Fast N-dimensional aggregation functions with Numba
Project description
Numbagg: Fast N-dimensional aggregation functions with Numba
Fast, flexible N-dimensional array functions written with Numba and NumPy's generalized ufuncs.
Currently accelerated functions:
- Array functions:
allnan
,anynan
,count
,nanargmax
,nanargmin
,nanmax
,nanmean
,nanstd
,nanvar
,nanmin
,nansum
- Moving window functions:
move_exp_nanmean
,move_exp_nansum
,move_exp_nanvar
,move_mean
,move_sum
Note: Only functions listed here (exposed in Numbagg's top level namespace) are supported as part of Numbagg's public API.
Easy to extend
Numbagg makes it easy to write, in pure Python/NumPy, flexible aggregation functions accelerated by Numba. All the hard work is done by Numba's JIT compiler and NumPy's gufunc machinery (as wrapped by Numba).
For example, here is how we wrote nansum
:
import numpy as np
from numbagg.decorators import ndreduce
@ndreduce
def nansum(a):
asum = 0.0
for ai in a.flat:
if not np.isnan(ai):
asum += ai
return asum
You are welcome to experiment with Numbagg's decorator functions, but these are not public APIs (yet): we reserve the right to change them at any time.

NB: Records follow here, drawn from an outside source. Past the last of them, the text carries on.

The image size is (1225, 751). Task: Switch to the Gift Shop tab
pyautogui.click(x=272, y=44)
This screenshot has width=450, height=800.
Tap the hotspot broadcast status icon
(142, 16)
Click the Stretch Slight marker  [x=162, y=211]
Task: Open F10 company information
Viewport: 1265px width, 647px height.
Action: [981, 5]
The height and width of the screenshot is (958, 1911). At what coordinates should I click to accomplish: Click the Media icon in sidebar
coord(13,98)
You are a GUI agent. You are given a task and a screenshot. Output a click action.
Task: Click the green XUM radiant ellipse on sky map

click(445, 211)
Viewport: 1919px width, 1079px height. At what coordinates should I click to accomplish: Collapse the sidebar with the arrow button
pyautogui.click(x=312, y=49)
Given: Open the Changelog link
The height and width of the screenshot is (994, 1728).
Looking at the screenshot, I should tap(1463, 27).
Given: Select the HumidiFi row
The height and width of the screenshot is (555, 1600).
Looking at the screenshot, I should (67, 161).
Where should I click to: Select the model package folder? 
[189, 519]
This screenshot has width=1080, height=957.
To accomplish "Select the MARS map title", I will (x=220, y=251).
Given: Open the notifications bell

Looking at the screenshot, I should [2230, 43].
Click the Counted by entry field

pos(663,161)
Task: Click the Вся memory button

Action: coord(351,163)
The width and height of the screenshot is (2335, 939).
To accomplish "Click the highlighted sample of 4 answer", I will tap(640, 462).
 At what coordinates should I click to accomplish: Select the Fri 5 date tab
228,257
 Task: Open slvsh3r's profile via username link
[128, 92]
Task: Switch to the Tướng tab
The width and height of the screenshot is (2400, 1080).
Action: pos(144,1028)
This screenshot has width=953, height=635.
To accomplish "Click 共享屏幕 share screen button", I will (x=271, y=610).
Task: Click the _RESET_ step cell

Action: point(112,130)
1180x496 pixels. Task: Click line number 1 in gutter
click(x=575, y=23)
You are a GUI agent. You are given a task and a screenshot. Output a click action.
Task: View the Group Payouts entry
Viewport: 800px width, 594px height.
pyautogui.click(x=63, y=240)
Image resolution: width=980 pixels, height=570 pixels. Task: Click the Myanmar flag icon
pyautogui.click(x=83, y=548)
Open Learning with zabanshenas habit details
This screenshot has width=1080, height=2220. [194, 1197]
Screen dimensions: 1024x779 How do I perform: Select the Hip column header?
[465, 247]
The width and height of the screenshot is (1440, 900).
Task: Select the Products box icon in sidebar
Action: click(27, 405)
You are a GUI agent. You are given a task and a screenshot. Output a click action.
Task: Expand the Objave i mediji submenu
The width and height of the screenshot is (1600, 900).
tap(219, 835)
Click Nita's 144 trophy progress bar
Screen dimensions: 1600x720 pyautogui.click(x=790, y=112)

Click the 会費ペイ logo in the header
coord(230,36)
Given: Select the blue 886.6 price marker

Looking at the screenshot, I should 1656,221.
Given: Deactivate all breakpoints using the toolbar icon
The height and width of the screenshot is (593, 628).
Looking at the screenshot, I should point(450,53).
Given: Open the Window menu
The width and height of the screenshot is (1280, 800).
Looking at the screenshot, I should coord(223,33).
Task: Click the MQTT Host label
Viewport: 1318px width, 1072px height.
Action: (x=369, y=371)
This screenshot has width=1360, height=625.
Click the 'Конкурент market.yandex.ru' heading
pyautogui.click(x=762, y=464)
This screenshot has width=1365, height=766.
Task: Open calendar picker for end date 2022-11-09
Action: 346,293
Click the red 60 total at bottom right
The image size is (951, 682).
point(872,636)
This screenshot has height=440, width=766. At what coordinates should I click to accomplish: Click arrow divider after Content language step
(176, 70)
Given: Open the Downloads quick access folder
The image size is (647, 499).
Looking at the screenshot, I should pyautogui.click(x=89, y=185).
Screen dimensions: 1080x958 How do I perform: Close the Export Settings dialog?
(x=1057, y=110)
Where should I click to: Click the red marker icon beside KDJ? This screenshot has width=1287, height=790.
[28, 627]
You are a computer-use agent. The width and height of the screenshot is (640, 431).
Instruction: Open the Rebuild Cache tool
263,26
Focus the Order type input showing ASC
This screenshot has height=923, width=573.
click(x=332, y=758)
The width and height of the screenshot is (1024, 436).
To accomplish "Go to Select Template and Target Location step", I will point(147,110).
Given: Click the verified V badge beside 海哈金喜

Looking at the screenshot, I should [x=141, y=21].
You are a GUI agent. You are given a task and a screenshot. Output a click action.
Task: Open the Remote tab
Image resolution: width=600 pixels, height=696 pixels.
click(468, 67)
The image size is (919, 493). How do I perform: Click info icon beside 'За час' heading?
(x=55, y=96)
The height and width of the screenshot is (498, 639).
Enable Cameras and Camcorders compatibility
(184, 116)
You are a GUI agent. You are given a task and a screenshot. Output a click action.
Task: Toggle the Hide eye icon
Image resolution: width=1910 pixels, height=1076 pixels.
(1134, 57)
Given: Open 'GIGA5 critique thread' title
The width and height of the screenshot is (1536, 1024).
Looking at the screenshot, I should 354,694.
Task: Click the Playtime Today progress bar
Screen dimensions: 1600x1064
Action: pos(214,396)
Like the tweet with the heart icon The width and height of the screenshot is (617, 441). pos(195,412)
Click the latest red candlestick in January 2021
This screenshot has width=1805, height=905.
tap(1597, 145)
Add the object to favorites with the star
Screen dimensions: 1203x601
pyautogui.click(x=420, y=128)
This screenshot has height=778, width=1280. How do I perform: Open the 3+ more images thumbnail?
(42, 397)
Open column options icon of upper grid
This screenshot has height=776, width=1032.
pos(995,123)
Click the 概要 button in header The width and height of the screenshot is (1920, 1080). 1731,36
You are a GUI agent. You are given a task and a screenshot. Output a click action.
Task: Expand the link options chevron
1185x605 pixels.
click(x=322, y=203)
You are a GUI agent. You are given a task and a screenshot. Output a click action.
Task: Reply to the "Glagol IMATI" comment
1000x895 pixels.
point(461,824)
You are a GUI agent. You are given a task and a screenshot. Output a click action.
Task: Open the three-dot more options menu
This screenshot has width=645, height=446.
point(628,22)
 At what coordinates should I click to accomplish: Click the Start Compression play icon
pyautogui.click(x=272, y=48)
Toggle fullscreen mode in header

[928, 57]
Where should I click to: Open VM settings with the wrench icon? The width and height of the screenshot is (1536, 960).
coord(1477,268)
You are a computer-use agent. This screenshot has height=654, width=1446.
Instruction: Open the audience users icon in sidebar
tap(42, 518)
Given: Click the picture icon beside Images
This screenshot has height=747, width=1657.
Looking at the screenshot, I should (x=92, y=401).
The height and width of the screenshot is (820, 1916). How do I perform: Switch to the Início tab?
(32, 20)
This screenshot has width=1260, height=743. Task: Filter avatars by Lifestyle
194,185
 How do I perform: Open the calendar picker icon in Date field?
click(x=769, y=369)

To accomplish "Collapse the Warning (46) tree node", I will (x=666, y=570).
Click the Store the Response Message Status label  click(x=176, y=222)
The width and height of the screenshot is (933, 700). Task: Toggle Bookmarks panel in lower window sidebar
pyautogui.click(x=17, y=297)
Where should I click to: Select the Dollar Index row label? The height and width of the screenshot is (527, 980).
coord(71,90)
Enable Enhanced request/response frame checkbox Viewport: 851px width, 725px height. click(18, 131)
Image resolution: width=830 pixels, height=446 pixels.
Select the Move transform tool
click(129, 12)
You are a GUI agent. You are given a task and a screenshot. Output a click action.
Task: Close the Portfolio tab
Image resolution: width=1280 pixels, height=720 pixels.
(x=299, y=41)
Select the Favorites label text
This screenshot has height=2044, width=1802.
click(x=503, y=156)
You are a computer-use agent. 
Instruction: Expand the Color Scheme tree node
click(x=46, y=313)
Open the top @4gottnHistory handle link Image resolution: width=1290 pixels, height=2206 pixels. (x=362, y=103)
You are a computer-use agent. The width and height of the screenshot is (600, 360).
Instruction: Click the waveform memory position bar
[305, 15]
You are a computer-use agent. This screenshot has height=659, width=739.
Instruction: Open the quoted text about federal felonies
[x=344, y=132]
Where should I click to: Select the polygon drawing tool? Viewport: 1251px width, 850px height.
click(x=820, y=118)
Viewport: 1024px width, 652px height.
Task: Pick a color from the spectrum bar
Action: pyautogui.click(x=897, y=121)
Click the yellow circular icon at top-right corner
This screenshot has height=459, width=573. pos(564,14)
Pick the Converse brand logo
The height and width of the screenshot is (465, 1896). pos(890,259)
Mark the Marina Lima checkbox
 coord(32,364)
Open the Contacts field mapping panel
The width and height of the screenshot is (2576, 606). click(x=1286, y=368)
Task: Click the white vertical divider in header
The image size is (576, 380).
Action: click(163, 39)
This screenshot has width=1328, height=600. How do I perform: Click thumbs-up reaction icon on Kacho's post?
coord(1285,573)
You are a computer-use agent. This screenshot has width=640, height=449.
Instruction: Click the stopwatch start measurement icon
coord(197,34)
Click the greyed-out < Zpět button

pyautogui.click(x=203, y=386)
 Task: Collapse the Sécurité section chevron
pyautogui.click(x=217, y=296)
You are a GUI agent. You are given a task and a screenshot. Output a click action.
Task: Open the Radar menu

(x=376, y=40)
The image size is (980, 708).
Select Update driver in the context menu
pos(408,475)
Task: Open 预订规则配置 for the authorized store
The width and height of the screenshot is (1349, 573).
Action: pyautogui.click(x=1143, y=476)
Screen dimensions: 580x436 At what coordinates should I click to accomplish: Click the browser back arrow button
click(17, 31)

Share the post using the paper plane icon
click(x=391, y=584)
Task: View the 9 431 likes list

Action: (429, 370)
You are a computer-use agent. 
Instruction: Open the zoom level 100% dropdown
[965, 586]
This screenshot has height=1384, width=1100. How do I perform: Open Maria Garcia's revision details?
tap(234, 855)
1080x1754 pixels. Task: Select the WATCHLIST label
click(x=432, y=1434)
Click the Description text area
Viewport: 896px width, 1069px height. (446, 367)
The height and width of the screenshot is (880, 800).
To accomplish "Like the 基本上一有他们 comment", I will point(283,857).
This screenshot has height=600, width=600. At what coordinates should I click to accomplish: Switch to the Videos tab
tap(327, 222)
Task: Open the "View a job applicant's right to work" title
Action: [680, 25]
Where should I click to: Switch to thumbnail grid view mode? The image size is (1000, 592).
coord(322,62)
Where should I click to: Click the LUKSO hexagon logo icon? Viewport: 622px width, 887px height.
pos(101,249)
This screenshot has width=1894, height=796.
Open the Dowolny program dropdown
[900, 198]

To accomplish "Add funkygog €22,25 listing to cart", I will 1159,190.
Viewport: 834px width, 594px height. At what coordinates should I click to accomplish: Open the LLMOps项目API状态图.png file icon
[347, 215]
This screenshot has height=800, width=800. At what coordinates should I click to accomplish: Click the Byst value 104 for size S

We'd rather get your pull requests to add new functions into Numbagg directly!
Advantages over Bottleneck
- Way less code. Easier to add new functions. No ad-hoc templating system. No Cython!
- Fast functions still work for >3 dimensions.
axis
argument handles tuples of integers.
Most of the functions in Numbagg (including our test suite) are adapted from Bottleneck's battle-hardened implementations. Still, Numbagg is experimental, and probably not yet ready for production.
Benchmarks
Initial benchmarks are quite encouraging. Numbagg/Numba has comparable (slightly better) performance than Bottleneck's hand-written C:
import numbagg
import numpy as np
import bottleneck
x = np.random.RandomState(42).randn(1000, 1000)
x[x < -1] = np.NaN
# timings with numba=0.41.0 and bottleneck=1.2.1
In [2]: %timeit numbagg.nanmean(x)
1.8 ms ± 92.3 µs per loop (mean ± std. dev. of 7 runs, 1 loop each)
In [3]: %timeit numbagg.nanmean(x, axis=0)
3.63 ms ± 136 µs per loop (mean ± std. dev. of 7 runs, 100 loops each)
In [4]: %timeit numbagg.nanmean(x, axis=1)
1.81 ms ± 41 µs per loop (mean ± std. dev. of 7 runs, 1000 loops each)
In [5]: %timeit bottleneck.nanmean(x)
2.22 ms ± 119 µs per loop (mean ± std. dev. of 7 runs, 100 loops each)
In [6]: %timeit bottleneck.nanmean(x, axis=0)
4.45 ms ± 107 µs per loop (mean ± std. dev. of 7 runs, 100 loops each)
In [7]: %timeit bottleneck.nanmean(x, axis=1)
2.19 ms ± 13.7 µs per loop (mean ± std. dev. of 7 runs, 100 loops each)
Benchmarks vs. pandas
Here are the current benchmark results relative to pandas for the rolling exponential functions:
Function | n | numbagg | pandas | %change |
---|---|---|---|---|
move_exp_nanmean | 1000 | 77.6μs | 360μs | -78% |
move_exp_nanmean | 100000 | 6.85ms | 18.8ms | -63% |
move_exp_nanmean | 10000000 | 793ms | 1.96s | -59% |
move_exp_nansum | 1000 | 92.3μs | 335μs | -72% |
move_exp_nansum | 100000 | 10.9ms | 11.3ms | -3% |
move_exp_nansum | 10000000 | 1.02s | 1.22s | -16% |
move_exp_nanvar | 1000 | 74.3μs | 360μs | -79% |
move_exp_nanvar | 100000 | 6.63ms | 15.3ms | -56% |
move_exp_nanvar | 10000000 | 1.06s | 1.86s | -43% |
Benchmarks were run on a Mac M1 in September 2023 on numbagg's HEAD and pandas 2.1.1.
Our approach
Numbagg includes somewhat awkward workarounds for features missing from NumPy/Numba:
- It implements its own cache for functions wrapped by Numba's
guvectorize
, because that decorator is rather slow. - It does its own handling of array
transposes
to handle the
axis
argument, which we hope will eventually be directly supported by all NumPy gufuncs. - It uses some terrible hacks to hide the out-of-bound memory access necessary to write gufuncs that handle scalar values with Numba.
I hope that the need for most of these will eventually go away. In the meantime, expect Numbagg to be tightly coupled to Numba and NumPy release cycles.
License
3-clause BSD. Includes portions of Bottleneck, which is distributed under a Simplified BSD license.